Once I start breaking things, I don’t want to guess which one stops moving. Ideally, only one of them does, and ideally, it’s the background one.
Speaking of breaking things, I add a “Jammer” button. It’s almost identical to the one from the React Native example. Pressing it blocks the background thread on purpose, using the same Jammer idea as before.
With those changes in place, the example stops being polite. Now it’s set up to actually show what happens when one thread gets into trouble.
None of this is unexpected. It’s just awesome to see in a small, controlled example.
When I jam the JS like this, I jam the default thread (which is background thread script) and the following things happen:
- The background-thread scrollbar path stops updating; expected, BTS is jammed.
- The button that triggered the Jammer becomes unresponsive, and I can’t “like” things anymore. That’s expected again, by default every client JS code is bound to background.
- The main-thread scrollbar path keeps working. This is the payoff we were expecting, and proof that JS code bound to main thread script can still function normally.
- The list keeps auto-scrolling; the mechanism behind the invoke method must “fire and forget” this action on the UI thread.
useEffect(() => {
galleryRef.current
?.invoke({
method: "autoScroll",
params: {
rate: "60",
start: true,
},
}).exec();
}, []);So the UI keeps moving, even while the app’s background JS is pinned. This is the separation the docs are pointing at, but the Jammer is what makes it obvious.
Why this happens
Lynx’s docs describe the runtime as two threads with different responsibilities and different engines. This is why Lynx frames main thread scripts as something you use selectively, mostly for gesture handling and smooth animations.
The practical takeaway from the Jammer is simple:
- Blocking the background thread blocks the parts of the app that depend on background JS.
- It does not have to block the parts of the app that are wired to the main thread.
This article doesn’t prove that Lynx is faster, better, or magically immune to performance problems. What it does is make one core idea tangible. You can block JavaScript on purpose and still keep meaningful parts of the UI alive, as long as they’re wired to the right thread.
That distinction is easy to read about and surprisingly hard to feel.
API aside
One thing I really like about Lynx is how explicit the threading model is in the code. You don’t have to infer it from comments or naming conventions. It shows up directly in the APIs.
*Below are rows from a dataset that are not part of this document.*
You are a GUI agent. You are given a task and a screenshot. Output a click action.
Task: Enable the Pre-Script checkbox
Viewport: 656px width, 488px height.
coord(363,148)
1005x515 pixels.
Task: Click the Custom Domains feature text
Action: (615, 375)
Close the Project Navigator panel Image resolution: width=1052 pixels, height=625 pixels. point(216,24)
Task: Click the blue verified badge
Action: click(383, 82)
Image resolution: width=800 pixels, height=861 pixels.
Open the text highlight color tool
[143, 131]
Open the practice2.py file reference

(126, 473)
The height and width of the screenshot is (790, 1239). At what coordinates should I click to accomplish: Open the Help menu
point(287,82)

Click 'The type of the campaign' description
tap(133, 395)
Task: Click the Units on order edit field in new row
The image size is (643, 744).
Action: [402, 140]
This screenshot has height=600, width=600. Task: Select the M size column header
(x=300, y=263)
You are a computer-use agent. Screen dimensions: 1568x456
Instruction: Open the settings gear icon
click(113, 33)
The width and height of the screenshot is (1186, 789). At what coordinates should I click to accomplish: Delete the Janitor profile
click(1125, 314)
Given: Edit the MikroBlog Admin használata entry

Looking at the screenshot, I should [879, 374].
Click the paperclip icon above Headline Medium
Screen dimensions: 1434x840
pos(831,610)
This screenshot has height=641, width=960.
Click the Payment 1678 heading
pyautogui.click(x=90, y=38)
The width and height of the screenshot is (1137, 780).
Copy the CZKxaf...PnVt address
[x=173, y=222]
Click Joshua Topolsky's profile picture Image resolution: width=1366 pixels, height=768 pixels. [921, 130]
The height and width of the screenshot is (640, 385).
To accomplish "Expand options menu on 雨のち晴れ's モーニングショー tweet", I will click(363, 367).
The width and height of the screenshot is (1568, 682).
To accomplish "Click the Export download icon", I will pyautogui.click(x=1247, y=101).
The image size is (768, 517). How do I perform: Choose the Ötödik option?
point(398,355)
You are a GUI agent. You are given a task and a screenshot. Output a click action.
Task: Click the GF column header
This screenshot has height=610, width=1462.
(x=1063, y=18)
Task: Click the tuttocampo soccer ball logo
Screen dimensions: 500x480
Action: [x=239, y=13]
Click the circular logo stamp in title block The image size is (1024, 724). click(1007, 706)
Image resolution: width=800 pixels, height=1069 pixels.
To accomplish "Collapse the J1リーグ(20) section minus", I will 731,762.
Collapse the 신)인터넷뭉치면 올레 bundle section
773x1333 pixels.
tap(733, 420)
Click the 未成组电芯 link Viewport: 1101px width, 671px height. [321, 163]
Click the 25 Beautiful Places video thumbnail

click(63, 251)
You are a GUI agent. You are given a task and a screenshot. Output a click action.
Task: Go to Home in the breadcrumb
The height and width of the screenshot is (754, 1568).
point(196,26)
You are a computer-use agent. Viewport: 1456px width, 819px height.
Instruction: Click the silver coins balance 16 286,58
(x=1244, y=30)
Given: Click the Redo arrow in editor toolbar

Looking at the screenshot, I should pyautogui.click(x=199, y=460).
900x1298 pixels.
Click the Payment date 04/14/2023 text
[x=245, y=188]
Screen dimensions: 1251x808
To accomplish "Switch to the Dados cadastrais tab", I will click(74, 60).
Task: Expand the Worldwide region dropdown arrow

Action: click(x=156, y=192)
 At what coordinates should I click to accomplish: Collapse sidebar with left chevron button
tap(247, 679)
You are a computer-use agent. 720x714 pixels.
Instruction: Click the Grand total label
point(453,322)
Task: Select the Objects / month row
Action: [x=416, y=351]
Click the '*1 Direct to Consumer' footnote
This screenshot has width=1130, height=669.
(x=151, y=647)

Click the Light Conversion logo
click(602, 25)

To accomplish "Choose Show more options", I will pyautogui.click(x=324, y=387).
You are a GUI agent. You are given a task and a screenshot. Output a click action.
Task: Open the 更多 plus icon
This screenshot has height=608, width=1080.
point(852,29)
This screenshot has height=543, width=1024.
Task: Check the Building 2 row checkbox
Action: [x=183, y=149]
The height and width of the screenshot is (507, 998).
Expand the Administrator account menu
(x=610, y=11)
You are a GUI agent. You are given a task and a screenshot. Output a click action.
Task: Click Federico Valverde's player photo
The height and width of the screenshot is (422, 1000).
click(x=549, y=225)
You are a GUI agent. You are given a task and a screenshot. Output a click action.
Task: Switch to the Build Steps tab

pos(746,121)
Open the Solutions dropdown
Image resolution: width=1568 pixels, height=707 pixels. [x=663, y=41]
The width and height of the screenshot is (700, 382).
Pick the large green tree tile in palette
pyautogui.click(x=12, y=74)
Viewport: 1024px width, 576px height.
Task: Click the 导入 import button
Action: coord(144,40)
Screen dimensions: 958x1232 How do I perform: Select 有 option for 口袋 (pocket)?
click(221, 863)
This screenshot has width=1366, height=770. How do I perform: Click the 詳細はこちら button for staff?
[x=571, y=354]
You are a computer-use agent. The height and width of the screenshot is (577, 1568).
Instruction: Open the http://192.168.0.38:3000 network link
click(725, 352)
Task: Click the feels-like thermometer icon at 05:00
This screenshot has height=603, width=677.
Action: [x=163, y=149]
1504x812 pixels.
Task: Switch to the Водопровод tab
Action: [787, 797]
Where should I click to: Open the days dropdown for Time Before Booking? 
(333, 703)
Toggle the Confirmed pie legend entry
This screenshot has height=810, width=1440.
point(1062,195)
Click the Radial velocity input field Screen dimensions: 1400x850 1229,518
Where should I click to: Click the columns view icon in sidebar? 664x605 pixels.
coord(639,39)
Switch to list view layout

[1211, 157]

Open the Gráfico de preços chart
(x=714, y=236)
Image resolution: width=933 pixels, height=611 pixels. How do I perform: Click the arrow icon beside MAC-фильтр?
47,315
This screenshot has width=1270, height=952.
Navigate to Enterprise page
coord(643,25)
That starts with the imports and refs:
import { MainThread, type ScrollEvent } from "@lynx-js/types";
import { useEffect, useMainThreadRef, useRef } from "@lynx-js/react";
import type { NodesRef } from "@lynx-js/types";
[...]
const galleryRef = useRef<NodesRef>(null);
const scrollbarRef = useRef<NiceScrollbarRef>(null);
const scrollbarRefMTS = useMainThreadRef<MainThread.Element>(null);The moment you touch the main thread, the types make it obvious. Even refs are different. A ref used on the background thread is not the same thing as a ref used on the main thread, and the type system makes sure you don’t mix them up by accident.
The same separation is visible on the list itself:
<list
ref={galleryRef}
bindscroll={onScroll}
main-thread:bindscroll={onScrollMTS}
>This is the entire setup. The same list emits scroll events through two paths. One goes through the background thread. The other is handled on the main thread.
Each path has its own handler. The background-thread version is just a regular function.
The main-thread version looks similar, but it includes one important line:
const onScrollMTS = (event: ScrollEvent) => {
"main thread";
adjustScrollbarMTS(
event.detail.scrollTop,
event.detail.scrollHeight,
scrollbarRefMTS
);
};That "main thread" directive is what tells Lynx where this code runs. Between the imports, the refs, the bindings, and the directive itself, the threading model isn’t hidden or implicit. It’s part of the surface area you work with every day.
That’s all for today. More Lynx experiments coming soon.